_TASK REQUIREMENTS_
Below are entries; output exactly the lines from the one with "Open @moltbook mention in the English line" to the one with "Screen dimensions: 413x289", both included, and nothing else.

[Extracted records]

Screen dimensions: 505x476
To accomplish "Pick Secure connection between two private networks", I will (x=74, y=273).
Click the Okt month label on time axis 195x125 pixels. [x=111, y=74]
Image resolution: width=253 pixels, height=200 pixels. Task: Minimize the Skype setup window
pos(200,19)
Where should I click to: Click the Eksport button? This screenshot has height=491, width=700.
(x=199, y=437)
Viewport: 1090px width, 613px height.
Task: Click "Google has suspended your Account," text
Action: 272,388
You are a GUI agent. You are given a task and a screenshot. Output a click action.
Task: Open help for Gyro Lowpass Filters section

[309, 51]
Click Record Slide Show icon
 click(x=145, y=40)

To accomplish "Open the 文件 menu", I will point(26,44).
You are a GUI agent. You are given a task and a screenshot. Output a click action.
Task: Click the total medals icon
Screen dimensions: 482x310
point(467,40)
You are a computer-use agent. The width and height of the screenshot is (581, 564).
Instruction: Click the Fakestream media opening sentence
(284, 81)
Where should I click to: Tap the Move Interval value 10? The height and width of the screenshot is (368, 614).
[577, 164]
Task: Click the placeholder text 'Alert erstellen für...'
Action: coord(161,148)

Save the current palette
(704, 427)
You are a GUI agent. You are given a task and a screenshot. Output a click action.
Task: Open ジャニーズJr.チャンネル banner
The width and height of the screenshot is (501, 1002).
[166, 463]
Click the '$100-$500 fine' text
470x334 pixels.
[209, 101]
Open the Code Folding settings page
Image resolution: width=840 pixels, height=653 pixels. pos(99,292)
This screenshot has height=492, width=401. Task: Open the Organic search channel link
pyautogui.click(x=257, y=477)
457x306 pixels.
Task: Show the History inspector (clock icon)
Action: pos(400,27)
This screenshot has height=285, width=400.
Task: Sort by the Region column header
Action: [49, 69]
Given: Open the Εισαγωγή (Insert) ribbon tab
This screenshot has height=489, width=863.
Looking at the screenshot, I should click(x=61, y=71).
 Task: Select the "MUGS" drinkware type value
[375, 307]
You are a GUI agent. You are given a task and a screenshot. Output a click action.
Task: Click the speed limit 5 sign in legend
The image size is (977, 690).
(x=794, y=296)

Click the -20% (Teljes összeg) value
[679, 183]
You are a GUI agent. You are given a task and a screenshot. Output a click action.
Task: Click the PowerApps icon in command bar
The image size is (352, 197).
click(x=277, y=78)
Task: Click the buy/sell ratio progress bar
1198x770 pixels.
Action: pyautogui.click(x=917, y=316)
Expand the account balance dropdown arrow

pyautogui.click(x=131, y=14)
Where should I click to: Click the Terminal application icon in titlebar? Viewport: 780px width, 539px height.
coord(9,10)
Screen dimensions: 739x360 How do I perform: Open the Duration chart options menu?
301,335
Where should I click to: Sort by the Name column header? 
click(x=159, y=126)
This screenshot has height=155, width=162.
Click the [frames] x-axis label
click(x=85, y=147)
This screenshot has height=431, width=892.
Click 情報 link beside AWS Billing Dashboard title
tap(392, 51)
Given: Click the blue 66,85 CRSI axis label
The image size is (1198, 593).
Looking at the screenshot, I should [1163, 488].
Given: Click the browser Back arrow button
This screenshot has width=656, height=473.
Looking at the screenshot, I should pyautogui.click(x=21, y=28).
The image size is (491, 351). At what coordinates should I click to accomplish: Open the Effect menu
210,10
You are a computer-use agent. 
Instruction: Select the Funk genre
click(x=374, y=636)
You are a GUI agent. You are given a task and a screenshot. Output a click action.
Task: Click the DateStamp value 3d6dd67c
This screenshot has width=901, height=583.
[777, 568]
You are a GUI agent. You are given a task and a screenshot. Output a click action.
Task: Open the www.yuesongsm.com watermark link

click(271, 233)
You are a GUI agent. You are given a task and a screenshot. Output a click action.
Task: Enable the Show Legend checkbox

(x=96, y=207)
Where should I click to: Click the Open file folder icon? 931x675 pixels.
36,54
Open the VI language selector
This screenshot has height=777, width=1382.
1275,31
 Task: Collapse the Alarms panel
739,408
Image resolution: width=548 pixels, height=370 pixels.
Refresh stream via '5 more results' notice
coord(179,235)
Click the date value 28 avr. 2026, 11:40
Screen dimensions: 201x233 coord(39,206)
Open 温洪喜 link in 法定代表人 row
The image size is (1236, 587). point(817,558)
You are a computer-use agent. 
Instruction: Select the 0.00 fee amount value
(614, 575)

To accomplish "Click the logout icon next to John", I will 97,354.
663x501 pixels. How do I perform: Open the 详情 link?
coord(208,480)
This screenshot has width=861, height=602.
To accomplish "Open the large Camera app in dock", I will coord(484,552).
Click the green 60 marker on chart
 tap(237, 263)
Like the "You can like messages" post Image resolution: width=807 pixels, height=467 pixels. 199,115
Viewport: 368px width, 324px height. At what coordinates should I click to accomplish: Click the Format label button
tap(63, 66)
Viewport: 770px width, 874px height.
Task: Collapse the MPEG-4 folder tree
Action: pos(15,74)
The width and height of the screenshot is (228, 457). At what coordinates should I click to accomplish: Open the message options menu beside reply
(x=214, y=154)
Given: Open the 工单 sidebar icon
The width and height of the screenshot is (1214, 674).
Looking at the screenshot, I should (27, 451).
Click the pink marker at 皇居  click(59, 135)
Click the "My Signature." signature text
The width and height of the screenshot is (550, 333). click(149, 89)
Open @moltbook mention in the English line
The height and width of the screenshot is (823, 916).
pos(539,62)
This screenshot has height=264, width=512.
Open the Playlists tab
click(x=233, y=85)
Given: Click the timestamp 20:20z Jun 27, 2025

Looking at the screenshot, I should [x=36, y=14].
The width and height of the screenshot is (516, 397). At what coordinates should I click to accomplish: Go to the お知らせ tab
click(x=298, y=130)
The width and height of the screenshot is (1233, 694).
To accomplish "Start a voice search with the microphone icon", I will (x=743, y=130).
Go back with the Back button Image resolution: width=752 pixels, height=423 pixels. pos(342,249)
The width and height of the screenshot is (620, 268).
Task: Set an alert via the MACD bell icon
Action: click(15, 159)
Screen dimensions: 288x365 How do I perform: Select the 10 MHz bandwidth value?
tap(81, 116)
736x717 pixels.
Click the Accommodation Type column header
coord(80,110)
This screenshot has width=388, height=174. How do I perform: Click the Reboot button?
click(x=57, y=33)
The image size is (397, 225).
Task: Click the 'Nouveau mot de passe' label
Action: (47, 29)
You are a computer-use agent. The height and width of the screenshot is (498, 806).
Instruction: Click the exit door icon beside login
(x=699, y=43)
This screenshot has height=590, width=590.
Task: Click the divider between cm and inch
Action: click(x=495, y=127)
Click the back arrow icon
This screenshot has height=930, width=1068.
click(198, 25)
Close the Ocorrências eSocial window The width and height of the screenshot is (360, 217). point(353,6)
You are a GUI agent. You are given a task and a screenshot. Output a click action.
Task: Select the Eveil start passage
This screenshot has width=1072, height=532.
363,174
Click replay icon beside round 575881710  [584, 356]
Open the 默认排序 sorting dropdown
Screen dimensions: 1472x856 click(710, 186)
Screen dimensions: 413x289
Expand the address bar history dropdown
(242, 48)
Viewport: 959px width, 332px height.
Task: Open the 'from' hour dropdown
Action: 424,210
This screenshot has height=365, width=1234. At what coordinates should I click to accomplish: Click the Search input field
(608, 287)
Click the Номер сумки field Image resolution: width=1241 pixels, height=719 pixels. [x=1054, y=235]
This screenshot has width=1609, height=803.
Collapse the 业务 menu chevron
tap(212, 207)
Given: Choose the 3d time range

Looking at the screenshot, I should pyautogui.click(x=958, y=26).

_OUTPUT BELOW_
Open @moltbook mention in the English line
The height and width of the screenshot is (823, 916).
pos(539,62)
This screenshot has height=264, width=512.
Open the Playlists tab
click(x=233, y=85)
Given: Click the timestamp 20:20z Jun 27, 2025

Looking at the screenshot, I should [x=36, y=14].
The width and height of the screenshot is (516, 397). At what coordinates should I click to accomplish: Go to the お知らせ tab
click(x=298, y=130)
The width and height of the screenshot is (1233, 694).
To accomplish "Start a voice search with the microphone icon", I will (x=743, y=130).
Go back with the Back button Image resolution: width=752 pixels, height=423 pixels. pos(342,249)
The width and height of the screenshot is (620, 268).
Task: Set an alert via the MACD bell icon
Action: click(15, 159)
Screen dimensions: 288x365 How do I perform: Select the 10 MHz bandwidth value?
tap(81, 116)
736x717 pixels.
Click the Accommodation Type column header
coord(80,110)
This screenshot has width=388, height=174. How do I perform: Click the Reboot button?
click(x=57, y=33)
The image size is (397, 225).
Task: Click the 'Nouveau mot de passe' label
Action: (47, 29)
You are a computer-use agent. The height and width of the screenshot is (498, 806).
Instruction: Click the exit door icon beside login
(x=699, y=43)
This screenshot has height=590, width=590.
Task: Click the divider between cm and inch
Action: click(x=495, y=127)
Click the back arrow icon
This screenshot has height=930, width=1068.
click(198, 25)
Close the Ocorrências eSocial window The width and height of the screenshot is (360, 217). point(353,6)
You are a GUI agent. You are given a task and a screenshot. Output a click action.
Task: Select the Eveil start passage
This screenshot has width=1072, height=532.
363,174
Click replay icon beside round 575881710  [584, 356]
Open the 默认排序 sorting dropdown
Screen dimensions: 1472x856 click(710, 186)
Screen dimensions: 413x289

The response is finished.